A person can use it as a form of discipline. As the French say,
better make virtue out of necessity, right.
By the
way, how weird Gilmour’s classical pronunciation of Officium ;).
Excellent podcast! I found two points to which I could relate. First, at a low point in our lives my wife went to work for an insurance writer who served the hard to insure. As an act of generosity, he gave my wife a clothing allowance for “professional attire”. Later he offered her health insurance but became irate when another employee in the office saw the insurance application on her desk. My wife came home on lunch, so upset at the tongue-lashing she had received from him, that she could not go back to work. The boss had the gall to come to our apartment to see if she was coming into work. I answered the door and had to tell him not to come to our apartment again. The wife never went back to work at the insurance office, or even went back for her final paycheck.
In another story, my boss issued a red stapler to me for my desk and would reference “Office Space” every time she saw it.
Thank you for an excellent episode! Your discussion, particularly of Dickens’s Ebenezer Scrooge and Kafka’s “The Castle,” put me in mind of an interesting dichotomy: the Office as a place of personalized oppression or as depersonalized oppression. Both Scrooge and the Castle’s bureaucracy are tyrannical, but whereas the Castle is impersonally bureaucratic and abstracted into procedures, Scrooge is a specific person with understandable motivations and a personality. However cruel his actions might be, they are understandable due to his character rather than arbitrary and mysterious.
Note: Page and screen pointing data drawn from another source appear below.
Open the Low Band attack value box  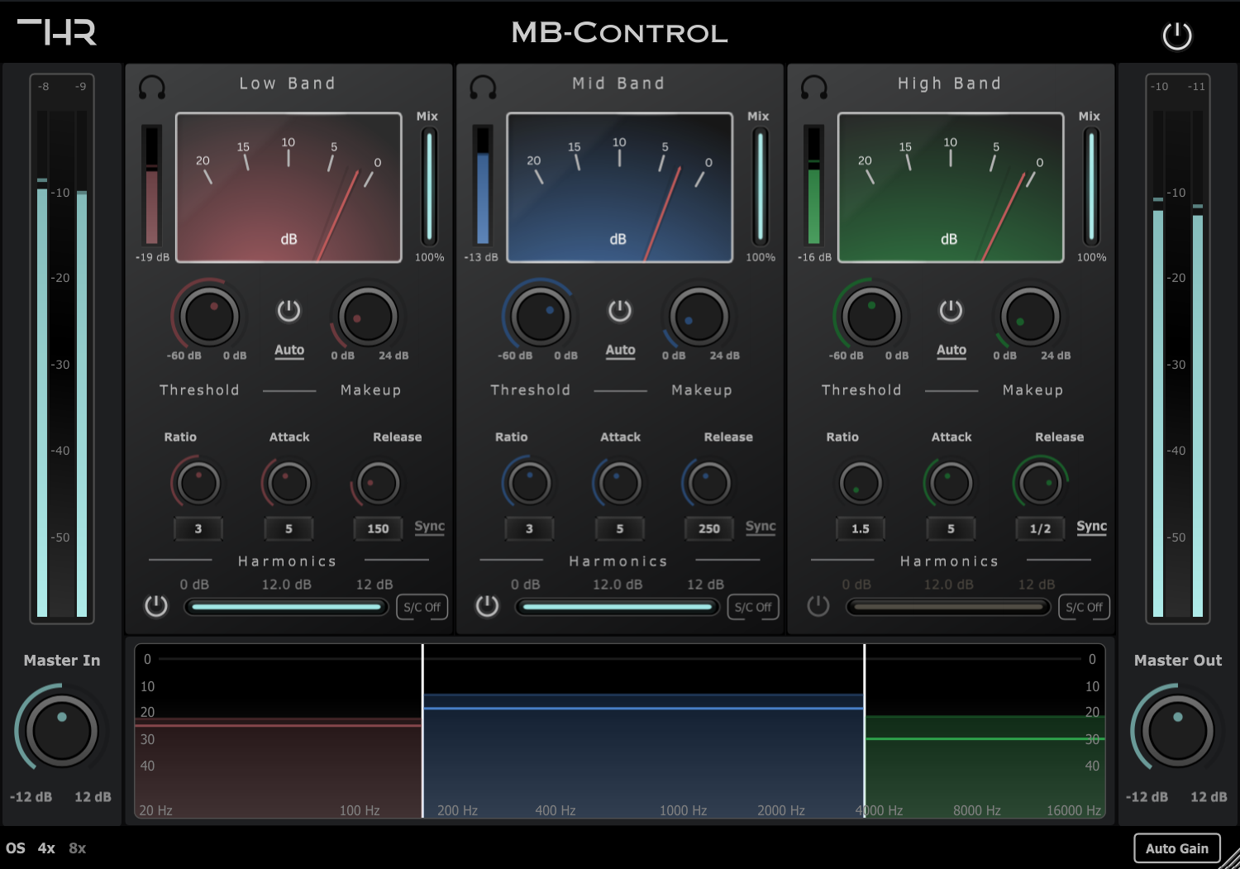click(x=289, y=528)
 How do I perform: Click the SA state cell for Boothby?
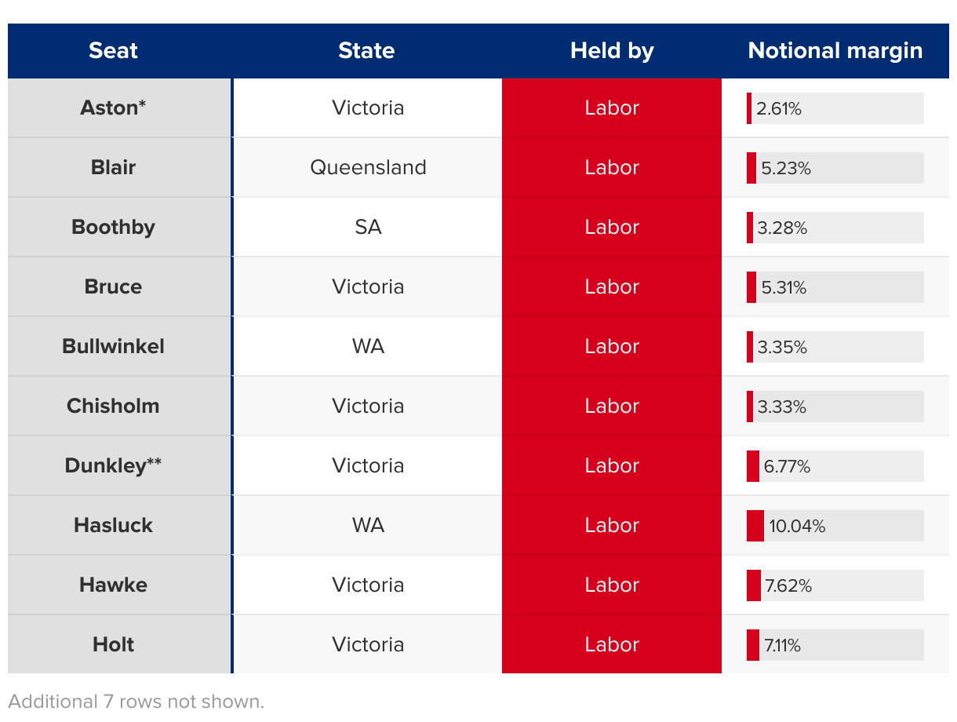pyautogui.click(x=368, y=228)
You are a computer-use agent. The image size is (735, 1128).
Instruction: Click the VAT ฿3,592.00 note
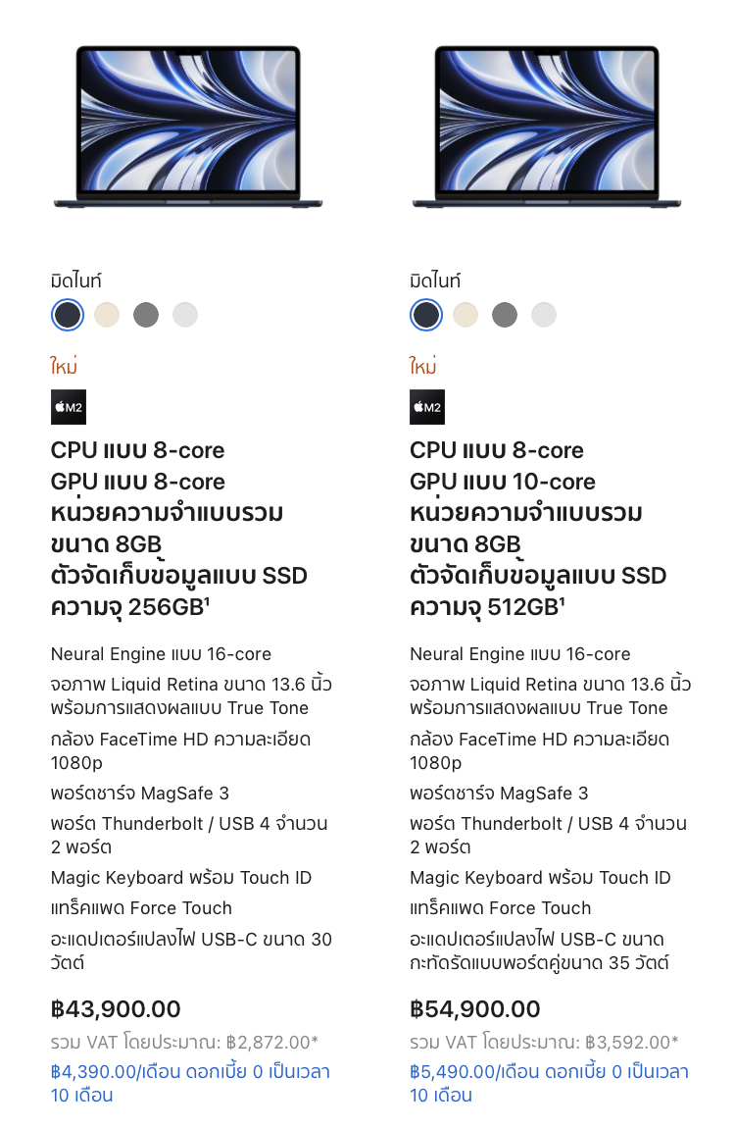tap(544, 1043)
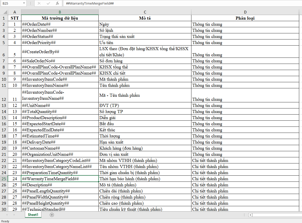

Because of this, Scrooge’s eventual redemption makes sense. Because he is human, he is redeemable; he can change and learn to love. But an inhuman abstract bureaucracy like the Castle’s does not have the personal agency necessary to be redeemed. It can only be escaped or destroyed by its subjects. So the personally evil bad boss and the impersonally evil bad bureaucracy have very different narrative possibilities.